Ho conosciuto Mzia Amaghlobeli quando ero adolescente. Vivevamo entrambe a Batumi, la mia città, dove Mzia aveva già avviato la sua carriera nel giornalismo. A 26 anni ha fondato Batumelebi, un giornale online nato con l’obiettivo di dimostrare che era possibile fare un buon giornalismo in una regione dove leader autoritari trattavano ogni cosa come se fosse di loro proprietà. E questo valeva persino in un paese che cercava di rialzarsi dalle macerie lasciate dalle guerre post-sovietiche.

Con il passare degli anni questa giovane giornalista è riuscita a trasformare un piccolo giornale locale in due importanti testate online nella regione del Caucaso meridionale: Netgazeti, che si occupa di notizie nazionali e internazionali e ha ricevuto anche diversi premi, e Batumelebi, dedicato alle notizie locali di Batumi, la seconda città del paese.

I giornalisti danno fastidio al potere. Quando scegliamo di intraprendere la carriera giornalistica, mettiamo in conto che non avremo una vita facile. Nel corso degli anni, ho sentito Mzia raccontare di come lei e i suoi colleghi siano stati minacciati, sorvegliati, pedinati e ricattati. Da giovane ascoltavo queste storie con entusiasmo, come se stessi guardando un film. Ma quello che sta accadendo non è più entusiasmante. Non è questo il motivo per cui abbiamo deciso di fare questo mestiere.

Da quando lo scorso anno è stata adottata la legge sugli agenti stranieri, era chiaro che la Georgia sarebbe andata a scatafascio. Quello cui abbiamo assistito negli ultimi sette mesi non è stato un passo indietro, come dicono tutti: è stata come una frana che, cadendo dalla cima della montagna, ha spazzato tutto quanto sul suo percorso.

Mzia Amaghlobeli in Batumelebi's newsroom. | Photo: courtesy of Batumelebi
Mzia Amaghlobeli nella redazione di Batumelebi (non datata). | Foto per gentile concessione di Batumelebi

Lo strano doppio arresto di Mzia

La notte del suo arresto, tra l’11 e il 12 gennaio, Mzia si trovava in redazione a Batumi.
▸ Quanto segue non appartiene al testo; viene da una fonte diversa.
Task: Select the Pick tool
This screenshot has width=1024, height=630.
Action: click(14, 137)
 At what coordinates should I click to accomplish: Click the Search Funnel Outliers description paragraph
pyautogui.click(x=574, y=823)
In quel momento era in corso una protesta e la polizia era intervenuta con brutalità, arrestando diverse persone. Mzia aveva assistito all’arresto della sua amica Tsiala Katamidze, un’attivista che lavora per un’organizzazione della società civile locale, colpevole di aver attaccato un adesivo con la scritta “la Georgia sciopera” davanti alla stazione di polizia. Così, insieme a un avvocato, Mzia si è recata alla stazione per prestare assistenza legale all’amica. Lì, alcuni manifestanti chiedevano il rilascio di coloro che erano stati detenuti illegalmente. Anche dopo il suo arrivo, gli arresti arbitrari sono andati avanti. In totale nove persone sono state arrestate per aver attaccato un adesivo o per aver semplicemente chiesto spiegazioni sugli arresti.

Un video registrato poco dopo l’arrivo di Mzia sul posto la riprende mentre applica lo stesso adesivo su un muro esterno della stazione di polizia. Poco dopo, gli agenti lo hanno rimosso senza che ne rimanesse alcuna traccia, mentre diversi poliziotti, guidati dal capo della polizia della regione dell’Adjara, l’hanno portata all’interno dell’edificio. Durante il processo Mzia ha dichiarato di non aver avuto l’intenzione di diffondere il messaggio scritto sull’adesivo, ma piuttosto di protestare a favore della libertà di espressione e contro l’ingiustizia, e di mostrare solidarietà verso coloro che erano stati detenuti ingiustamente.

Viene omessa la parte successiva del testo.